**Source records:**
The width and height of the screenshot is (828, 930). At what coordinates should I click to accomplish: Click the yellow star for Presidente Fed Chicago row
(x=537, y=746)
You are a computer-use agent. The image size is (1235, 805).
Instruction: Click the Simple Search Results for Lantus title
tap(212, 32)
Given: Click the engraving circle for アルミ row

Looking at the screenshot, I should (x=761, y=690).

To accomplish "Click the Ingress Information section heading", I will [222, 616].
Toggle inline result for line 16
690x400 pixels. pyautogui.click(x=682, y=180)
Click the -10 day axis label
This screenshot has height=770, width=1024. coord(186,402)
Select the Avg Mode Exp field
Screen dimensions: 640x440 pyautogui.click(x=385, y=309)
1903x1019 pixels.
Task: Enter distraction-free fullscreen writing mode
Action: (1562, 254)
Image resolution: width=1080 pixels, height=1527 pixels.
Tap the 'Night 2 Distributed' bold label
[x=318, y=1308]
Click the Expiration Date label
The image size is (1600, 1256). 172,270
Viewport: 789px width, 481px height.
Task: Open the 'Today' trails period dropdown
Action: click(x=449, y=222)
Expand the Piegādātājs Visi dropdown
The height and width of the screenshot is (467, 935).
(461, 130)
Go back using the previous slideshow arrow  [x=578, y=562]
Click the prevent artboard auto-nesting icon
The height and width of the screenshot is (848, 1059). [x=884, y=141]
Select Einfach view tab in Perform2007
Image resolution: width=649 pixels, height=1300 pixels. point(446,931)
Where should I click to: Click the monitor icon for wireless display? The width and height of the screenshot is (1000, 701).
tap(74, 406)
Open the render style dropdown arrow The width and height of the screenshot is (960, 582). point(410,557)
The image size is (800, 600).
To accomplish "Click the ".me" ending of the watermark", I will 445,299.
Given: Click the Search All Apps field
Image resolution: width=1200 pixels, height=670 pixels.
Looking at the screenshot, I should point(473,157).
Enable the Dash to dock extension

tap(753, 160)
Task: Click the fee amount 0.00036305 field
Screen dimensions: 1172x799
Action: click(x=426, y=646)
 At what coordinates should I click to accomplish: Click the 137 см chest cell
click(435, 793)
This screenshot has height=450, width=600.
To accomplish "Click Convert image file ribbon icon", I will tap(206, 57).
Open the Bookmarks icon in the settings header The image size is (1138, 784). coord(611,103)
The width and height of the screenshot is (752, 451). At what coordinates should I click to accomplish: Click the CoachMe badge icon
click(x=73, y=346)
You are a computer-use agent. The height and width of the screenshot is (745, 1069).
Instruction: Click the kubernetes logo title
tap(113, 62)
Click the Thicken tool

**Exercise instructions:** This exercise calls for an exact reproduction of the material.

**Exercise response:**
The width and height of the screenshot is (828, 930). At what coordinates should I click to accomplish: Click the yellow star for Presidente Fed Chicago row
(x=537, y=746)
You are a computer-use agent. The image size is (1235, 805).
Instruction: Click the Simple Search Results for Lantus title
tap(212, 32)
Given: Click the engraving circle for アルミ row

Looking at the screenshot, I should (x=761, y=690).

To accomplish "Click the Ingress Information section heading", I will [222, 616].
Toggle inline result for line 16
690x400 pixels. pyautogui.click(x=682, y=180)
Click the -10 day axis label
This screenshot has height=770, width=1024. coord(186,402)
Select the Avg Mode Exp field
Screen dimensions: 640x440 pyautogui.click(x=385, y=309)
1903x1019 pixels.
Task: Enter distraction-free fullscreen writing mode
Action: (1562, 254)
Image resolution: width=1080 pixels, height=1527 pixels.
Tap the 'Night 2 Distributed' bold label
[x=318, y=1308]
Click the Expiration Date label
The image size is (1600, 1256). 172,270
Viewport: 789px width, 481px height.
Task: Open the 'Today' trails period dropdown
Action: click(x=449, y=222)
Expand the Piegādātājs Visi dropdown
The height and width of the screenshot is (467, 935).
(461, 130)
Go back using the previous slideshow arrow  [x=578, y=562]
Click the prevent artboard auto-nesting icon
The height and width of the screenshot is (848, 1059). [x=884, y=141]
Select Einfach view tab in Perform2007
Image resolution: width=649 pixels, height=1300 pixels. point(446,931)
Where should I click to: Click the monitor icon for wireless display? The width and height of the screenshot is (1000, 701).
tap(74, 406)
Open the render style dropdown arrow The width and height of the screenshot is (960, 582). point(410,557)
The image size is (800, 600).
To accomplish "Click the ".me" ending of the watermark", I will 445,299.
Given: Click the Search All Apps field
Image resolution: width=1200 pixels, height=670 pixels.
Looking at the screenshot, I should point(473,157).
Enable the Dash to dock extension

tap(753, 160)
Task: Click the fee amount 0.00036305 field
Screen dimensions: 1172x799
Action: click(x=426, y=646)
 At what coordinates should I click to accomplish: Click the 137 см chest cell
click(435, 793)
This screenshot has height=450, width=600.
To accomplish "Click Convert image file ribbon icon", I will tap(206, 57).
Open the Bookmarks icon in the settings header The image size is (1138, 784). coord(611,103)
The width and height of the screenshot is (752, 451). At what coordinates should I click to accomplish: Click the CoachMe badge icon
click(x=73, y=346)
You are a computer-use agent. The height and width of the screenshot is (745, 1069).
Instruction: Click the kubernetes logo title
tap(113, 62)
Click the Thicken tool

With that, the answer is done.